Orphanage by Robert Buettner
|Orphanage by Robert Buettner|
|Genre: Science Fiction|
|Reviewer: Iain Wear|
|Summary: War and space combine in a science fiction shoot 'em up. It's high paced and full of action, which makes it an entertaining read all the way through.|
|Buy? Yes||Borrow? Yes|
|Pages: 336||Date: August 2008|
I recently enjoyed Chris Bunch's Last Legion series, which told the story of training, combat and down time in an army marooned without help and seemingly without hope in deep space. Robert Buettner's Orphanage promised more of the same, although based a little closer to home, so I was greatly looking forward to it.
The world is on the brink of destruction, with an unknown enemy having taken over Ganymede, one of the moons of Jupiter, and firing large missiles at cities all over the world. Jason Wander is one of many to lose family in one of these strikes and his reaction to this leaves him facing a tough choice; jail or the Army. In a similar fashion to the TV series Bad Lad's Army, we follow Wander through his basic training and see how the time in the Army changes him from someone who reacts with uncontrolled violence to someone less resistant to discipline.
After the ups and downs of his training, we get to see Wander play his part in attempting to repel the enemy threat. We see how he reacts in the combat situation and how he deals with meeting both his colleagues and his enemy and how he deals with the differing temperatures and atmospheres on Earth, the moon and Ganymede.
As with the Chris Bunch series, this is a fast paced, all-action read. Being set in a time of war, everything has to happen quickly in order to help Earth survive the onslaught and Buettner's writing picks up on this perfectly. There is barely time to breathe between sentences and the pages keep turning. There is so much happening that it is very difficult to put the book down, as even the breaks between chapters rarely offer any respite from the action, as you know something else is about to happen.
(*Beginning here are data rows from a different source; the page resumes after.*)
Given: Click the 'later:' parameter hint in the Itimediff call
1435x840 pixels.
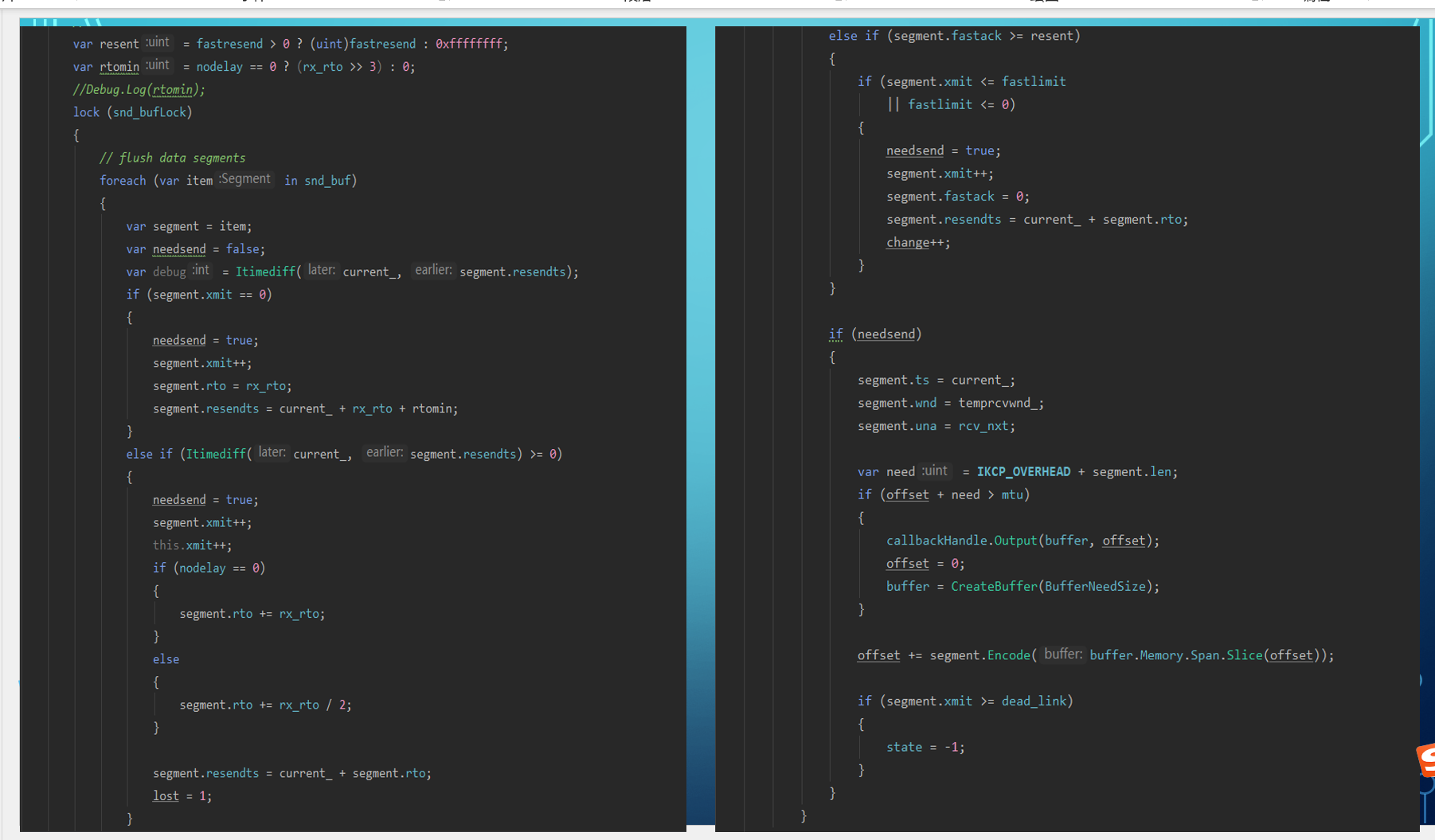Looking at the screenshot, I should pyautogui.click(x=321, y=270).
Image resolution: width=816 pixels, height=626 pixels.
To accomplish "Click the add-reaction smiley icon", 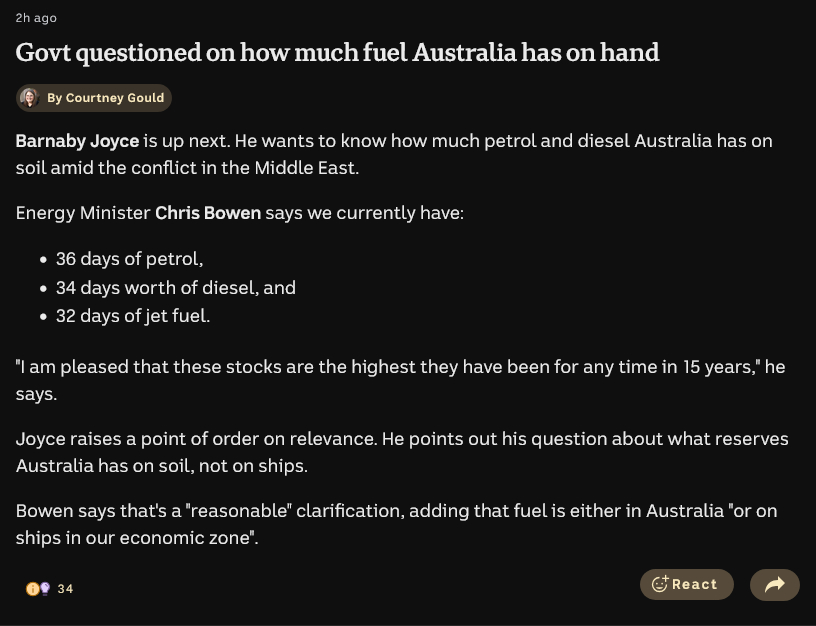I will (660, 585).
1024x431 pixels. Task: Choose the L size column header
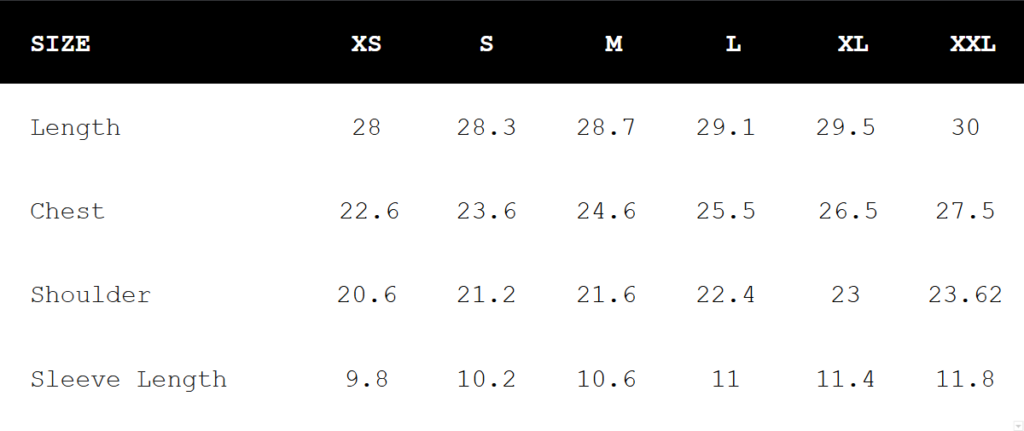click(x=733, y=44)
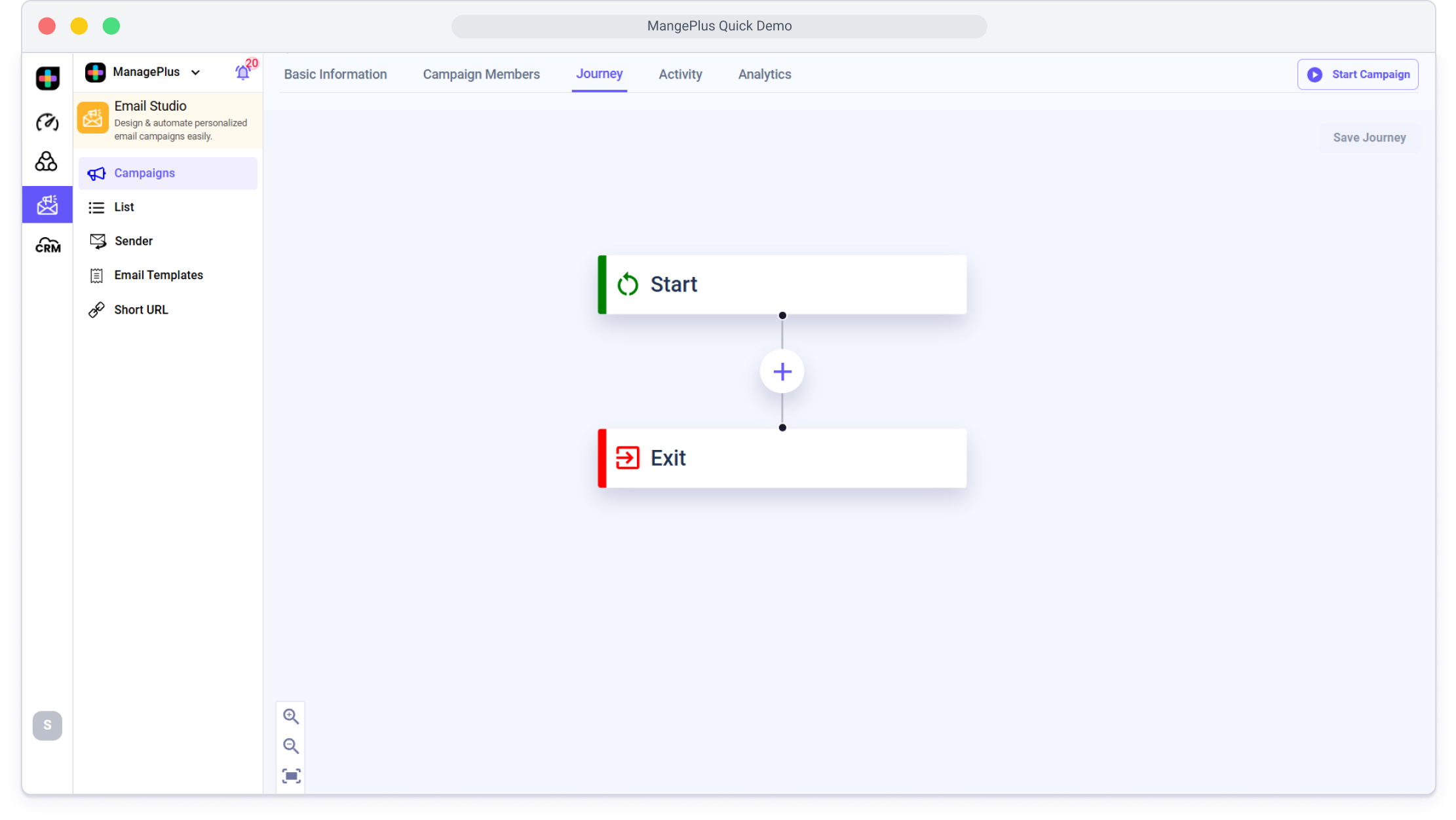
Task: Open the CRM cloud icon
Action: (x=47, y=246)
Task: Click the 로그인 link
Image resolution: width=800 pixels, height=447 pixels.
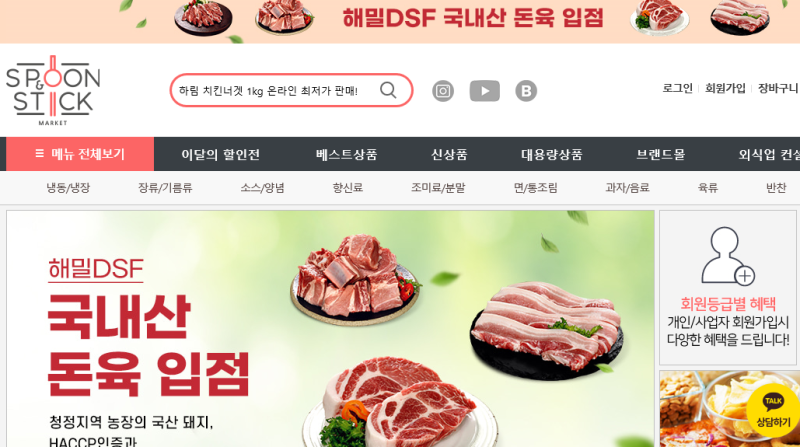Action: tap(677, 88)
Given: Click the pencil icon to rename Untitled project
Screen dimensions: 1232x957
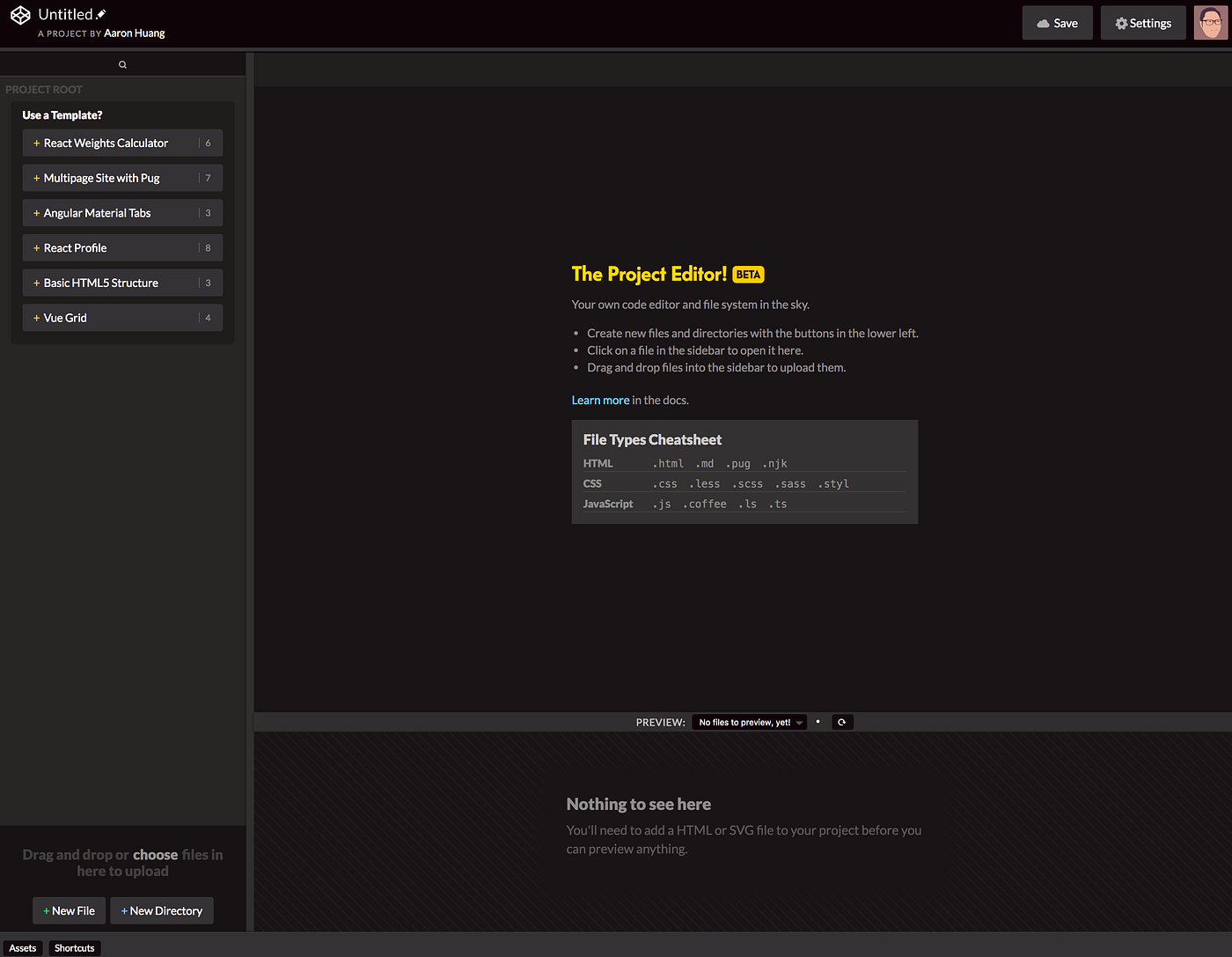Looking at the screenshot, I should [x=99, y=13].
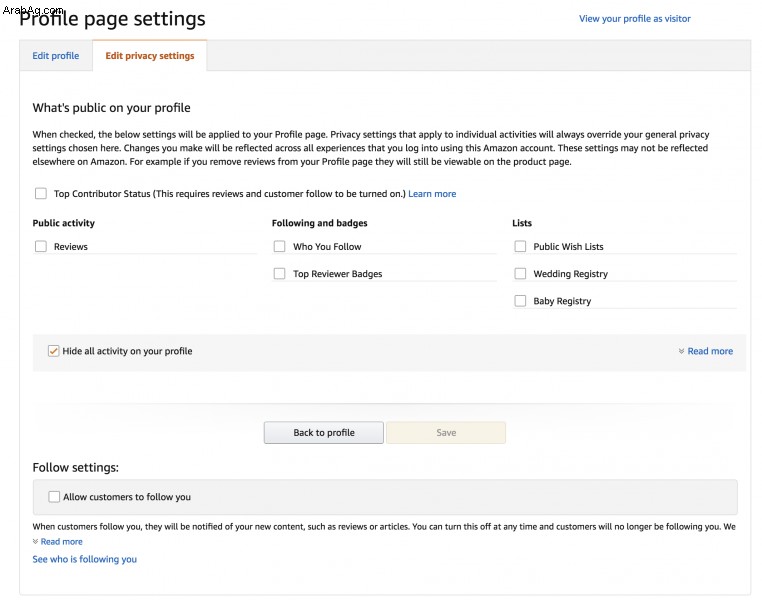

The one thing I did feel let Orphanage down slightly was that we didn't get to see too much of the down time enjoyed by the soldiers. One of the features of Last Legion that I most enjoyed was the easy banter between the soldiers, honed during their down time and carried over when the action started. Here, there isn't a great deal of off duty time, thanks to the planet being at war since before the start of Wander's training, so it's all a lot more serious. Whilst I realise this is important for keeping the action more prominent, I did miss the slightly lighter touches that do always seem to be present even in the worst of situations.
I did feel that the ending was a little rushed as well. In a book that has been so high paced all the way through, this takes some doing, but it felt like the summary skipped over far too many points. It may be that these are addressed in full in later books in the series and, from some of the things mentioned I do hope this is the case as these will be fun books to read, but here it was slightly annoying.
All in all, Orphanage isn't the most mentally stimulating of reads, as it's very much like an action film in book form. It's enjoyable while it lasts, but not something you'd feel any need to read again once you were done and not something you'd need to look back through to see if you'd missed any nuances in the plot. It's straight forward, high paced and an awful lot of fun; a bit of a guilty pleasure, but a pleasure nonetheless.
I‘d like to thank the publishers for sending a copy to The Bookbag.
If you enjoy fast paced space wars, you will also enjoy Chris Bunch's Last Legion series.